Selon Eric de Montgolfier, « Il s’agit d’une appréciation non pas de légalité, mais d’opportunité. Je ne suis pas choqué que le président demande réparation du préjudice qu’il aurait subi dans l’affaire Clearstream, même si on peut effectivement s’interroger sur l’opportunité de cette démarche. Quand à la possibilité pour le président de porter plainte, la loi le permet, donc pourquoi le refuser ? Ses prédécesseurs estimaient se situer bien au-dessus de cela, mais le chef de l’Etat semble avoir une vision bien différente de sa fonction. Il faut en tout cas espérer que les juges aient l’indépendance nécessaire pour s’abstraire à la puissance de ceux qui les saisissent - mais c’est une question de chaque instant. »

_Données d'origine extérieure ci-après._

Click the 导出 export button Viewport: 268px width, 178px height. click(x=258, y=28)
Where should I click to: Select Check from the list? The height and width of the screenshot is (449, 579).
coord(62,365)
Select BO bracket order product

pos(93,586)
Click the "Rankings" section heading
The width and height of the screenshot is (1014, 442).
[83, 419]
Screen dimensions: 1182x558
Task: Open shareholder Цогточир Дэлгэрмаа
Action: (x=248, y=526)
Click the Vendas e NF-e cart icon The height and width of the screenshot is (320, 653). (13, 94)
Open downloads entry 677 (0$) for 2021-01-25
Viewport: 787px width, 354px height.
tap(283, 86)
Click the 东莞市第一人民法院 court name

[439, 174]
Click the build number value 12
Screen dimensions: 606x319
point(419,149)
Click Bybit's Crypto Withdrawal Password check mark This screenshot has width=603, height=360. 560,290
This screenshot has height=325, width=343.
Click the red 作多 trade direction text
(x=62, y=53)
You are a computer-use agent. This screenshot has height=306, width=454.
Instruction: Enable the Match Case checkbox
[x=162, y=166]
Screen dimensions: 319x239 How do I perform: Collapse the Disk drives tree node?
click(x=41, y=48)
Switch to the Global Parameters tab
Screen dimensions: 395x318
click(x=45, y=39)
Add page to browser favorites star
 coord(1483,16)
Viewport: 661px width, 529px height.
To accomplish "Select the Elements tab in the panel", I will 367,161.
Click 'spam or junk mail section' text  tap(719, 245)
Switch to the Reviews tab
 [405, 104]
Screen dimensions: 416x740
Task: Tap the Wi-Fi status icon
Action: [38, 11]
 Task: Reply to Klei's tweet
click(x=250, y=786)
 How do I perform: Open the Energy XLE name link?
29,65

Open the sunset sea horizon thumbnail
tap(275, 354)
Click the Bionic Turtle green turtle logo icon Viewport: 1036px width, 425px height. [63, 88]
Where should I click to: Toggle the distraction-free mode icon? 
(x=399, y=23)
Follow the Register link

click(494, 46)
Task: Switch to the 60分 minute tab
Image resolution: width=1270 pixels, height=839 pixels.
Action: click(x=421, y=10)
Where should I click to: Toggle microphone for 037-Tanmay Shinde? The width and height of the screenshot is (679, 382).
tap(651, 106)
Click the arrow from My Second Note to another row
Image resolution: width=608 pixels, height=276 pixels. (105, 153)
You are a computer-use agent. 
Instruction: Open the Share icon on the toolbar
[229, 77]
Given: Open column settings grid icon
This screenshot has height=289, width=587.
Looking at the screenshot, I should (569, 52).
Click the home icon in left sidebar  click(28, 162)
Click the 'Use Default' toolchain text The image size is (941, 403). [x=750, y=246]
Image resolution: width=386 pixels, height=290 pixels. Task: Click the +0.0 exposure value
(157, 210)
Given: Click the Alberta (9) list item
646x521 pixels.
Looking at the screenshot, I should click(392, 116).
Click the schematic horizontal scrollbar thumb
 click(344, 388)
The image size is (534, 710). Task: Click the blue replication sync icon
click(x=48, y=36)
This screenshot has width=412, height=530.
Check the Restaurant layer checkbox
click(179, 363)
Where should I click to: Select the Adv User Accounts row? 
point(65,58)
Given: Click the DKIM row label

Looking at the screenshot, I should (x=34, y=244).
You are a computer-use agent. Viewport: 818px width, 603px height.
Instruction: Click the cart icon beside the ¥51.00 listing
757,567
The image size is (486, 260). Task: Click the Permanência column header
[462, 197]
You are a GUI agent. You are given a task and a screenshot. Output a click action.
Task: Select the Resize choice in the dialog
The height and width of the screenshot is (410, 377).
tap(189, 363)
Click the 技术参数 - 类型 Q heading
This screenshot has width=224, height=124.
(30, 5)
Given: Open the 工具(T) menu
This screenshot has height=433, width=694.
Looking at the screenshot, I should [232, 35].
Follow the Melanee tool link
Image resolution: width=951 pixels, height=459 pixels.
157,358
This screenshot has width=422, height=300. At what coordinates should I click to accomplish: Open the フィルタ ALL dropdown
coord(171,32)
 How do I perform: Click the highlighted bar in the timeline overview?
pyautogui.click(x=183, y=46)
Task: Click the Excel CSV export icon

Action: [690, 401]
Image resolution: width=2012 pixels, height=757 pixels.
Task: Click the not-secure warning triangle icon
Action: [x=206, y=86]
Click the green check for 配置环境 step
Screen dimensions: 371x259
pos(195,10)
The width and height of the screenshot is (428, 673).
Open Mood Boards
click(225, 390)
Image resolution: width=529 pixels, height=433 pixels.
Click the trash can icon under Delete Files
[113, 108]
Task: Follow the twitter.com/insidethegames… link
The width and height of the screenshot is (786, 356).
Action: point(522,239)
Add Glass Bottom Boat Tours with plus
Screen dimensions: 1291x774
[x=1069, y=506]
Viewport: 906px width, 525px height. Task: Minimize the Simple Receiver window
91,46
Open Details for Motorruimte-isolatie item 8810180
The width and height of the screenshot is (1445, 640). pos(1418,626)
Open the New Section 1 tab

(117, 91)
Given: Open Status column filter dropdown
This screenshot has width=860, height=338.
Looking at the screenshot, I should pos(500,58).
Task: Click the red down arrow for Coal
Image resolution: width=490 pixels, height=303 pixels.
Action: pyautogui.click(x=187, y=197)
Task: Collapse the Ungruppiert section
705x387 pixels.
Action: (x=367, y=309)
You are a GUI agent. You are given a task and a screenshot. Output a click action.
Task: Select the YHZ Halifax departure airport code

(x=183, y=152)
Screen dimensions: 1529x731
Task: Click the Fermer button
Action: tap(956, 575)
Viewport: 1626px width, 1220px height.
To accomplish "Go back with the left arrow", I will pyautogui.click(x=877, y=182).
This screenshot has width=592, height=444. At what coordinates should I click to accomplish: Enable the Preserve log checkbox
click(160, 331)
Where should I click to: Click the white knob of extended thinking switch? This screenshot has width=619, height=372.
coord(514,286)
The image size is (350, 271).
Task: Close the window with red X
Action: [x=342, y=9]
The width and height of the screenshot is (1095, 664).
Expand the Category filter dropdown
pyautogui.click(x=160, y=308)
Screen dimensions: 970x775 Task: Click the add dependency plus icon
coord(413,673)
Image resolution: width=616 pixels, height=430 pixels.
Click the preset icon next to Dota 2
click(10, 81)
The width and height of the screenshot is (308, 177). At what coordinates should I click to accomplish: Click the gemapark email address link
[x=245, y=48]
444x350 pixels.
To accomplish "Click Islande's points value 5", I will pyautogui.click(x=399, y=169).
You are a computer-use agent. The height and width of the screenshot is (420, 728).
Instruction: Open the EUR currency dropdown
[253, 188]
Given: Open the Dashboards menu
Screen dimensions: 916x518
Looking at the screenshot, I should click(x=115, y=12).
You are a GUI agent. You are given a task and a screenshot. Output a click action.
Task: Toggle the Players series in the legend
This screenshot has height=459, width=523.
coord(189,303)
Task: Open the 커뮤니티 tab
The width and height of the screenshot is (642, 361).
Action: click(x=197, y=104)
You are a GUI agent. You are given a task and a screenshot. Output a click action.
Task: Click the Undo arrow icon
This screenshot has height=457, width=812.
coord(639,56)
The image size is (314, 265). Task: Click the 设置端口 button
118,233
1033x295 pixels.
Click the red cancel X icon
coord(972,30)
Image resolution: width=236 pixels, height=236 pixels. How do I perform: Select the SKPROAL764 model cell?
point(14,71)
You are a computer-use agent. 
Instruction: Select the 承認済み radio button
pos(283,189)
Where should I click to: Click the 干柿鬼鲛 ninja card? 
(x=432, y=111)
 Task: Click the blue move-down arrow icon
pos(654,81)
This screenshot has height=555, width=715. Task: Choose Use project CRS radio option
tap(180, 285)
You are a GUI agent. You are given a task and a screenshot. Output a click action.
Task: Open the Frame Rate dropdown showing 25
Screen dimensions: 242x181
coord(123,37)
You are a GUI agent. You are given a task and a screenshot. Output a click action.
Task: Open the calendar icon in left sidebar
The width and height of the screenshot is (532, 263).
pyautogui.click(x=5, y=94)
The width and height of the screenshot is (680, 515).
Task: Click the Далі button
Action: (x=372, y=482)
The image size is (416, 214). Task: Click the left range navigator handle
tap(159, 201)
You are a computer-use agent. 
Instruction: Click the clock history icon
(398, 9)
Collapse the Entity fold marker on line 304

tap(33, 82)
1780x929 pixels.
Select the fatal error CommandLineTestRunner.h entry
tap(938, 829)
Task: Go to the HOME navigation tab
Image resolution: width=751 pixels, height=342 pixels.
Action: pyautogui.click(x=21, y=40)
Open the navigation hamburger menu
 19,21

Ah, l’indépendance. L’avocat Gilbert Collard  la considère comme l’élément central : « la vraie question, c’est de savoir quel impact la fonction du plaignant pourrait avoir sur l’indépendance des juges.” Serge Portelli autre magistrat médiatique partage cette difficulté. »Je sais que l’une des ‘philosophies’ de Nicolas Sarkozy est d’agir comme s’il était tout le monde. Dans ce cas, pourquoi ne pas être le plaignant ordinaire ? Sauf que la grande différence réside dans le fait qu’il n’est justement pas un plaignant ordinaire. C’est lui qui est à la tête du Conseil supérieur de la magistrature, qui nomme une partie des hauts-magistrats… Etre à la fois justiciable, président de la République, avocat et bénéficier d’une immunité constitutionnelle crée un déséquilibre évident. Mais tout cela ne concerne que sa conscience à lui et c’est à l’opinion publique d’en tirer les conséquences. »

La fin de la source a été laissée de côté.